Después de un viaje algo inesperado de 43 días al hospital, volvemos a nuestras letras.
En el hospital se ve mucho del miedo a la muerte, de cómo los hombres rudos lloran su salud. Aquellos no necesariamente grandes físicamente, sino aquellos que parecen ser impenetrables en su voluntad, aquellos que no huyen de una pelea, que trabajan duro por su familia, que no se embriagan fácilmente, que no lloran frente a nadie... Aquellos que encuentran un Dios (o una fe) entre otros enfermos, y que logran derretir su pena de rodillas, sufriendo el dolor de aquello contra lo que no pueden luchar por sí mismos.

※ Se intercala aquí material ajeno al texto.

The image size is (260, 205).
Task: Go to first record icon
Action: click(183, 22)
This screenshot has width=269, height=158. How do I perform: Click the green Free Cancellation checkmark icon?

Desolados, enfrentados a su propio cuerpo que los ha traicionado, a depender de otros, a tener que admitir su impotencia.
El miedo a la muerte de quienes han tenido que recordarla de cerca y a diario, quienes la han presenciado en la cama de al lado, en el "compañero" con quien esta misma mañana habíamos conversado de cualquier cosa. El miedo a la muerte que se convierte en el deseo de ella, cuando la paz del dejar de existir se vuelve un consuelo para tu dolor.

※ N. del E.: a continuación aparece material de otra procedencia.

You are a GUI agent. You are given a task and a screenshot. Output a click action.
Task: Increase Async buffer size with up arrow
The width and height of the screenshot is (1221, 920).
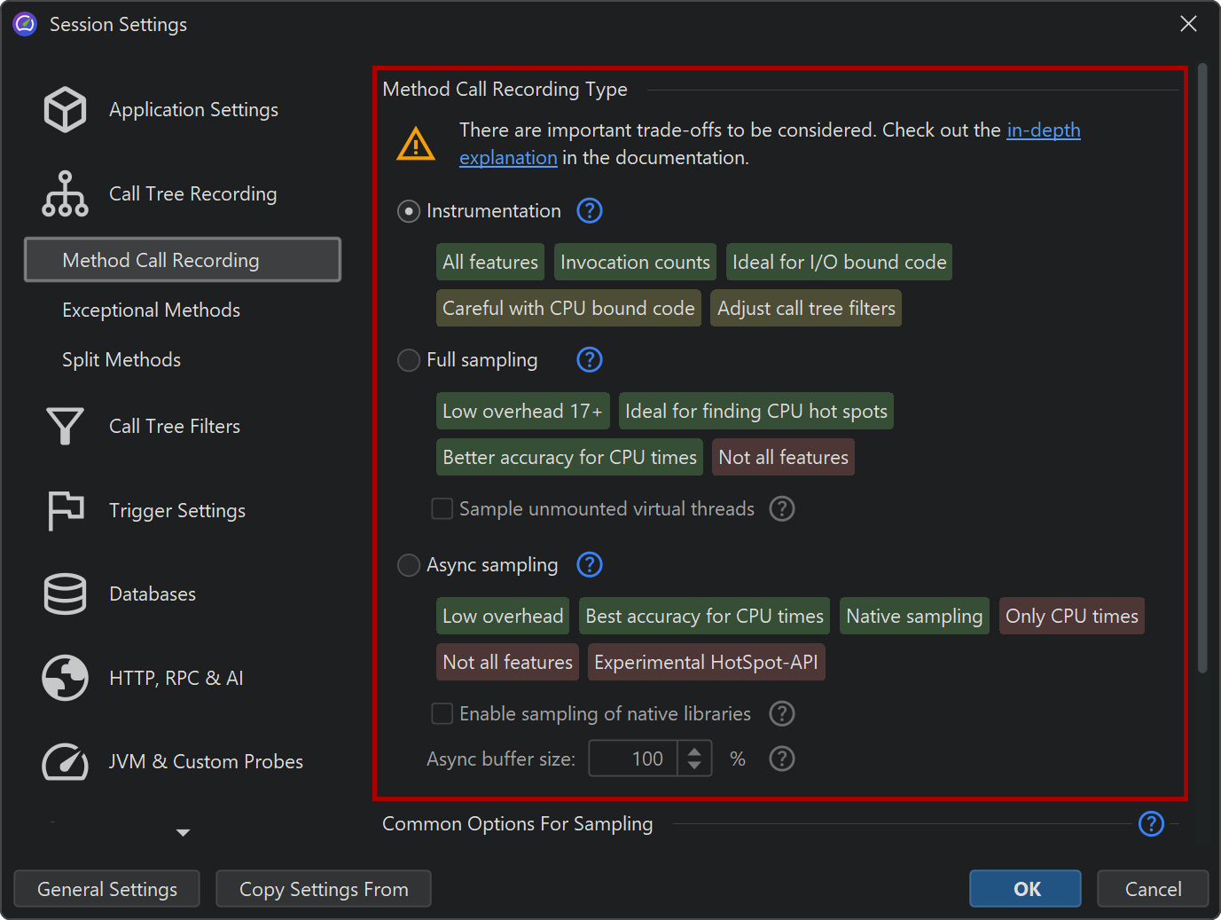tap(695, 751)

Creo que hay muchos que aún creen que me duele mucho mi enfermedad y que hasta me quiero morir. Le he dicho a mi esposa y a una psicóloga del hospital, mi problema en realidad es que quiero vivir. Que quede claro de una vez, lo que me frustra es que aún quiero hacer muchísimas cosas y tengo que limitarme a un cuerpo enfermo. Pero no quiero morir, al contrario, tengo más ganas de aprovechar lo que tengo y lo que puedo hacer. Me ha servido a mí y lo he dado como consejo a otros enfermos: hay que concentrarse en lo que aún puede hacerse, no en lo que se perdió. No lloremos por la leche derramada. Darme por vencido no es mi naturaleza. Al contrario, será la naturaleza la que me tendrá que vencer.